TASK TO COMPLETE: Return only that part of the material below which starts with the line containing "Where should I click to: Click callout" and goes on through the line containing "Task: Click the empty いいえ cell for item 4", restated exactly.

EXERCISE MATERIAL:

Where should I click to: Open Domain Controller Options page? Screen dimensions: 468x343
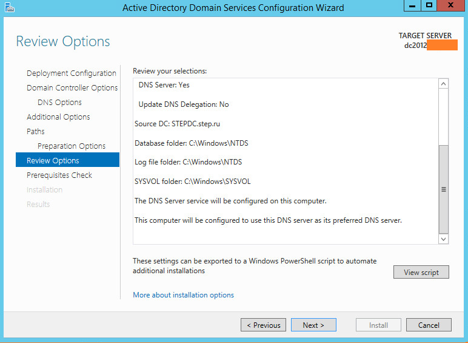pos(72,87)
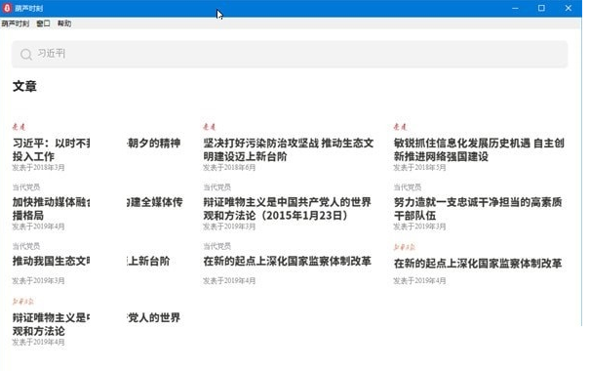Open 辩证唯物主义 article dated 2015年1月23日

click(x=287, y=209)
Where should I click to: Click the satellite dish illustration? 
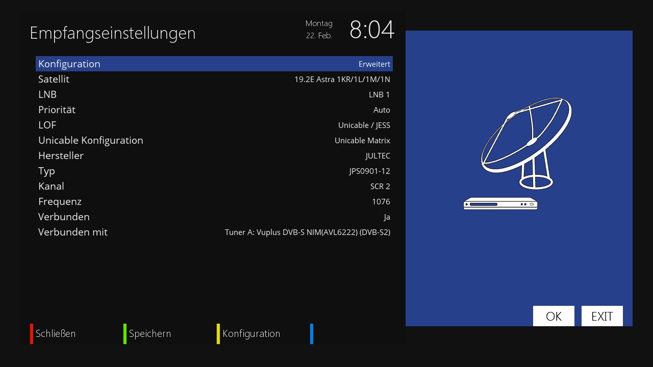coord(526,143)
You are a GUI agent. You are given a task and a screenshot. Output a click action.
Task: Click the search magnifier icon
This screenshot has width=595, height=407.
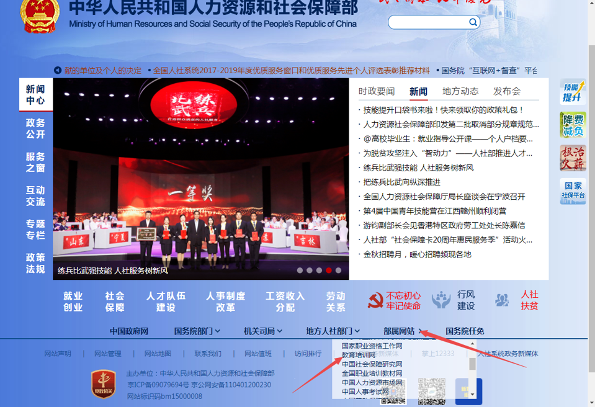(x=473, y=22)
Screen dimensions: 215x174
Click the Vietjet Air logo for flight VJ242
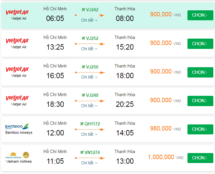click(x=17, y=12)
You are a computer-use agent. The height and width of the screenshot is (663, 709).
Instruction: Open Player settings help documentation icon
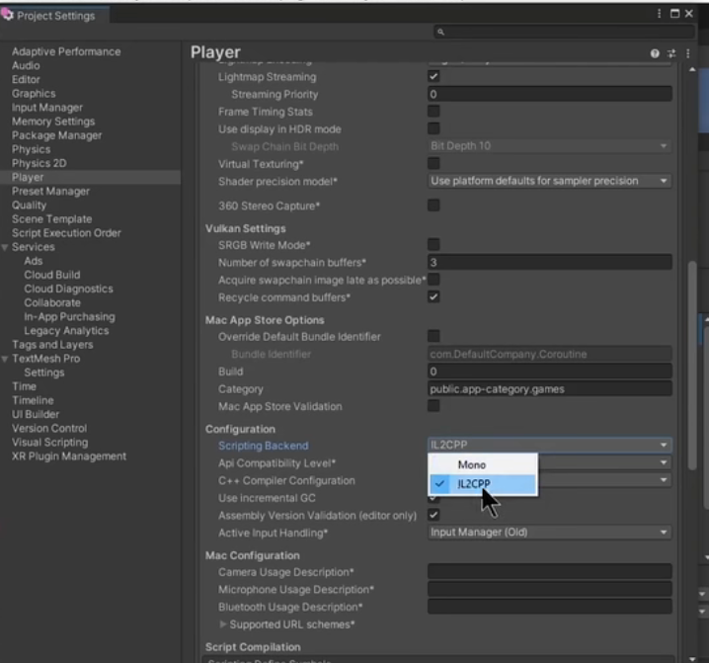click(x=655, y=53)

---

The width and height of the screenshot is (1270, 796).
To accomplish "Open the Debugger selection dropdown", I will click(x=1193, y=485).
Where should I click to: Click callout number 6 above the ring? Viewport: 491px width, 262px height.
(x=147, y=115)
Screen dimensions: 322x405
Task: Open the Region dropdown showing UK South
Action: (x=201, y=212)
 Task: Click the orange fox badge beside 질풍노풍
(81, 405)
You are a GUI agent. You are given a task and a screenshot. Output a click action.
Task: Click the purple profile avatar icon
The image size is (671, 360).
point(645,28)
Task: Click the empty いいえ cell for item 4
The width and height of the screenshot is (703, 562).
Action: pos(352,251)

EXERCISE RESPONSE:
Where should I click to: Click callout number 6 above the ring? Viewport: 491px width, 262px height.
(x=147, y=115)
Screen dimensions: 322x405
Task: Open the Region dropdown showing UK South
Action: (x=201, y=212)
 Task: Click the orange fox badge beside 질풍노풍
(81, 405)
You are a GUI agent. You are given a task and a screenshot. Output a click action.
Task: Click the purple profile avatar icon
The image size is (671, 360).
point(645,28)
Task: Click the empty いいえ cell for item 4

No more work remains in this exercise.